U.S. Steel's Gary Works steel mill is pictured above. U.S. Steel Chief Executive Officer David Burritt said the company is undergoing revitalization.

After tripling its first-quarter profit year-over-year to $54 million and announcing a $1 billion revitalization project, U.S. Steel is building momentum after emerging from a rough patch, CEO David Burritt said.

"We are now pivoting from playing defense to offense," Burritt said in a conference call to investors.

The company is making a big investment in new technology at Mon Valley that's expected to reduce operating costs at the Pennsylvania plant by $35 per ton. U.S. Steel also is building an electric arc furnace in Alabama and recently completed nine large infrastructure projects, including galvanizing line upgrades at the Midwest Plant in Portage.

"From asset revitalization to endless casting and rolling, our investment strategy expands our capability and cost profile to win share. We are revitalizing and now we're revolutionizing," Burritt said. "From wide to narrow and from light gauge to heavy gauge, our footprint will be well positioned to win in the U.S. market and will help shape the future markets we will create with our customers. To be clear, we are not adding steelmaking capacity, instead we are transforming our footprint to capture market share. I've never been more confident in our future than I am right now."

After being battered during the import crisis and turning an annual profit only three times in the last eight years, U.S. Steel has been undergoing a rebound under the tariffs of 25% and improved market conditions, Burritt said.
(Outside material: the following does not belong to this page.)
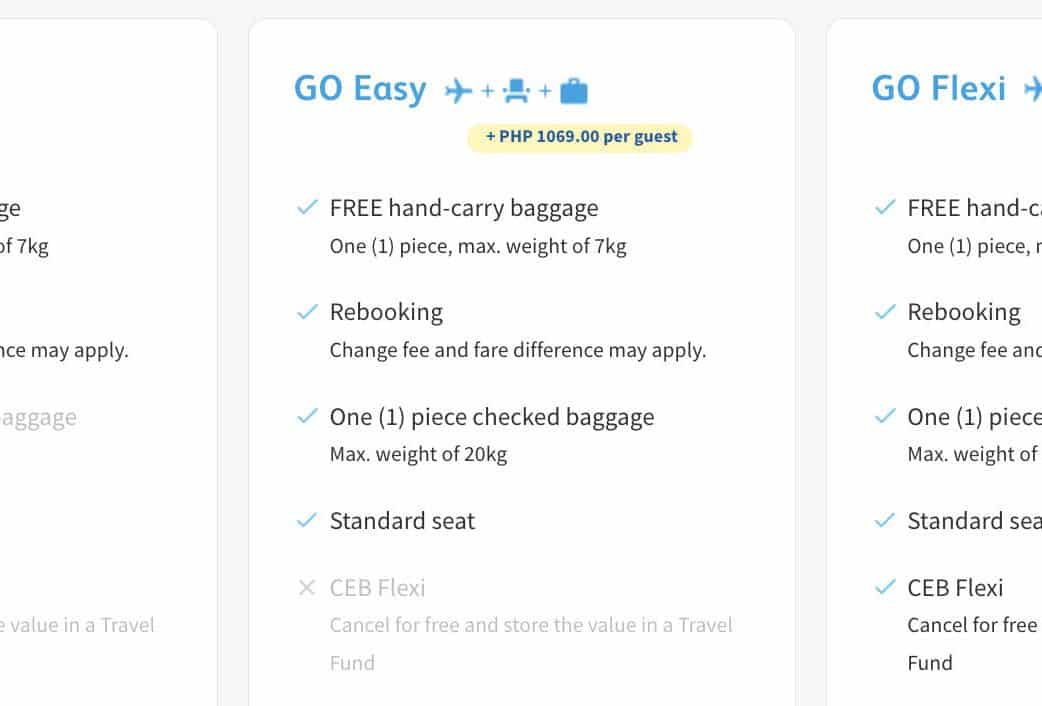
Task: Click the checkmark beside GO Easy Standard seat
Action: 307,520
"U.S Steel is special and you know this," Burritt said during the conference call. "U.S. Steel is the most recognizable steel brand in the U.S and the only U.S.-headquartered steel company that can mine, melt and make steel in USA. That’s the fact. We have world-class safety performance, you all know that. That’s the fact. And here's what's been changing. Our last few years have allowed us to build the balance sheet with no major debt payments until 2025, a nice runway to keep us nimble. We also have the best cash conversion cycle time in the industry. We understand cash is king. That’s the fact."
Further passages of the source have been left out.